>> START Provided records

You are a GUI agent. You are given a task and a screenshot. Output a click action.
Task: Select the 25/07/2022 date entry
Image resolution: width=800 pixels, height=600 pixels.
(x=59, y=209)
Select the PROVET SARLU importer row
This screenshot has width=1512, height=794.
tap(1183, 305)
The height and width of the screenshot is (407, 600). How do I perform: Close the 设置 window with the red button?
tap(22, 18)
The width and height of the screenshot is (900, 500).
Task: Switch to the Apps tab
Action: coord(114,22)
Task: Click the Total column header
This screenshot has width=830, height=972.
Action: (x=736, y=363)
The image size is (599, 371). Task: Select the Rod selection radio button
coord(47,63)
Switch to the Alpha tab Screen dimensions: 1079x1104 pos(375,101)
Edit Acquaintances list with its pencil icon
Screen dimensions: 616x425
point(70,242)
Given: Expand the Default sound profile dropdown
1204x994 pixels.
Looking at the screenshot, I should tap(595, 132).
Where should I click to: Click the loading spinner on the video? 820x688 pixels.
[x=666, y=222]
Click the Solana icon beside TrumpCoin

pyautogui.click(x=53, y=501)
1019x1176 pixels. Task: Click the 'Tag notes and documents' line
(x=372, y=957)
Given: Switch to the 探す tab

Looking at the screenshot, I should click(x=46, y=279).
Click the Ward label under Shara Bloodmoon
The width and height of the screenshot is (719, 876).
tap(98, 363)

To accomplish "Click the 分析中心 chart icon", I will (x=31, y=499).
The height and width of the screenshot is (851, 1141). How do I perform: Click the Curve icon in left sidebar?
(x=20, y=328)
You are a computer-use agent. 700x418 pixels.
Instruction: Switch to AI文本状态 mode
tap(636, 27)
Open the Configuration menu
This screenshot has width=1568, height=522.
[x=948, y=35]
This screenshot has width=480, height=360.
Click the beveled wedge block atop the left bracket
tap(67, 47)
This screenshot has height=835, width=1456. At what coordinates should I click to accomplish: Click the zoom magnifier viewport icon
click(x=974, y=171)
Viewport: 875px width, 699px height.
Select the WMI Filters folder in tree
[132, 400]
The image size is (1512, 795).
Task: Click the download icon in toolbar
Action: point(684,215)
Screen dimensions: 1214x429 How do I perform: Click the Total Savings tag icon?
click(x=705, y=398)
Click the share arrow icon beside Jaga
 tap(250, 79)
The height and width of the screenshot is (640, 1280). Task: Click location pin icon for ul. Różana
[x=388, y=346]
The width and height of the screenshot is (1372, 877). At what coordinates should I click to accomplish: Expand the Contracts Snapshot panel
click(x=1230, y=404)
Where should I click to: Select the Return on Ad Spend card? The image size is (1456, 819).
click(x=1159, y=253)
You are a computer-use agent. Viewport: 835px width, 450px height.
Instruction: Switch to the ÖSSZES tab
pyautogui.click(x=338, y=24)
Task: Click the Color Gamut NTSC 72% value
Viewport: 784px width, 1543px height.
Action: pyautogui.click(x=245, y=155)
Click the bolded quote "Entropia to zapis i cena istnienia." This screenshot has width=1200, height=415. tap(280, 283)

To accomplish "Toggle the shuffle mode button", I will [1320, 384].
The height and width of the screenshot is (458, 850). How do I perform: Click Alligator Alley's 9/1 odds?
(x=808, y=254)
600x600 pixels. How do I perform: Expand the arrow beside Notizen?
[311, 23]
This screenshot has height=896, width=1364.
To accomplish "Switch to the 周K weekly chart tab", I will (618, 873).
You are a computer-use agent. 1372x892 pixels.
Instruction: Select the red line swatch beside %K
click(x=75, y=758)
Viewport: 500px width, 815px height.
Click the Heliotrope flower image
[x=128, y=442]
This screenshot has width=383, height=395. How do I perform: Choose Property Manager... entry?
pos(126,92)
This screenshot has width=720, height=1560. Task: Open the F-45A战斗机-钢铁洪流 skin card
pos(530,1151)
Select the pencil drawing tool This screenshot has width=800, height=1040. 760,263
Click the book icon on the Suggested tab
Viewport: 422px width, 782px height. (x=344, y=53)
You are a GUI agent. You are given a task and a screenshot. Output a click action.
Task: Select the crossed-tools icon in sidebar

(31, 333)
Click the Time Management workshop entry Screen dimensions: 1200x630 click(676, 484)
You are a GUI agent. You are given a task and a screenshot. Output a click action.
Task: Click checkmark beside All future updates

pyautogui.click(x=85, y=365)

>> END Provided records

(Task directions): Copy out the records above line for line, changing nothing.

(Solution to the exercise):
You are a GUI agent. You are given a task and a screenshot. Output a click action.
Task: Select the 25/07/2022 date entry
Image resolution: width=800 pixels, height=600 pixels.
(x=59, y=209)
Select the PROVET SARLU importer row
This screenshot has width=1512, height=794.
tap(1183, 305)
The height and width of the screenshot is (407, 600). How do I perform: Close the 设置 window with the red button?
tap(22, 18)
The width and height of the screenshot is (900, 500).
Task: Switch to the Apps tab
Action: coord(114,22)
Task: Click the Total column header
This screenshot has width=830, height=972.
Action: (x=736, y=363)
The image size is (599, 371). Task: Select the Rod selection radio button
coord(47,63)
Switch to the Alpha tab Screen dimensions: 1079x1104 pos(375,101)
Edit Acquaintances list with its pencil icon
Screen dimensions: 616x425
point(70,242)
Given: Expand the Default sound profile dropdown
1204x994 pixels.
Looking at the screenshot, I should tap(595, 132).
Where should I click to: Click the loading spinner on the video? 820x688 pixels.
[x=666, y=222]
Click the Solana icon beside TrumpCoin

pyautogui.click(x=53, y=501)
1019x1176 pixels. Task: Click the 'Tag notes and documents' line
(x=372, y=957)
Given: Switch to the 探す tab

Looking at the screenshot, I should click(x=46, y=279).
Click the Ward label under Shara Bloodmoon
The width and height of the screenshot is (719, 876).
tap(98, 363)

To accomplish "Click the 分析中心 chart icon", I will (x=31, y=499).
The height and width of the screenshot is (851, 1141). How do I perform: Click the Curve icon in left sidebar?
(x=20, y=328)
You are a computer-use agent. 700x418 pixels.
Instruction: Switch to AI文本状态 mode
tap(636, 27)
Open the Configuration menu
This screenshot has width=1568, height=522.
[x=948, y=35]
This screenshot has width=480, height=360.
Click the beveled wedge block atop the left bracket
tap(67, 47)
This screenshot has height=835, width=1456. At what coordinates should I click to accomplish: Click the zoom magnifier viewport icon
click(x=974, y=171)
Viewport: 875px width, 699px height.
Select the WMI Filters folder in tree
[132, 400]
The image size is (1512, 795).
Task: Click the download icon in toolbar
Action: point(684,215)
Screen dimensions: 1214x429 How do I perform: Click the Total Savings tag icon?
click(x=705, y=398)
Click the share arrow icon beside Jaga
 tap(250, 79)
The height and width of the screenshot is (640, 1280). Task: Click location pin icon for ul. Różana
[x=388, y=346]
The width and height of the screenshot is (1372, 877). At what coordinates should I click to accomplish: Expand the Contracts Snapshot panel
click(x=1230, y=404)
Where should I click to: Select the Return on Ad Spend card? The image size is (1456, 819).
click(x=1159, y=253)
You are a computer-use agent. Viewport: 835px width, 450px height.
Instruction: Switch to the ÖSSZES tab
pyautogui.click(x=338, y=24)
Task: Click the Color Gamut NTSC 72% value
Viewport: 784px width, 1543px height.
Action: pyautogui.click(x=245, y=155)
Click the bolded quote "Entropia to zapis i cena istnienia." This screenshot has width=1200, height=415. tap(280, 283)

To accomplish "Toggle the shuffle mode button", I will [1320, 384].
The height and width of the screenshot is (458, 850). How do I perform: Click Alligator Alley's 9/1 odds?
(x=808, y=254)
600x600 pixels. How do I perform: Expand the arrow beside Notizen?
[311, 23]
This screenshot has height=896, width=1364.
To accomplish "Switch to the 周K weekly chart tab", I will (618, 873).
You are a computer-use agent. 1372x892 pixels.
Instruction: Select the red line swatch beside %K
click(x=75, y=758)
Viewport: 500px width, 815px height.
Click the Heliotrope flower image
[x=128, y=442]
This screenshot has width=383, height=395. How do I perform: Choose Property Manager... entry?
pos(126,92)
This screenshot has width=720, height=1560. Task: Open the F-45A战斗机-钢铁洪流 skin card
pos(530,1151)
Select the pencil drawing tool This screenshot has width=800, height=1040. 760,263
Click the book icon on the Suggested tab
Viewport: 422px width, 782px height. (x=344, y=53)
You are a GUI agent. You are given a task and a screenshot. Output a click action.
Task: Select the crossed-tools icon in sidebar

(31, 333)
Click the Time Management workshop entry Screen dimensions: 1200x630 click(676, 484)
You are a GUI agent. You are given a task and a screenshot. Output a click action.
Task: Click checkmark beside All future updates

pyautogui.click(x=85, y=365)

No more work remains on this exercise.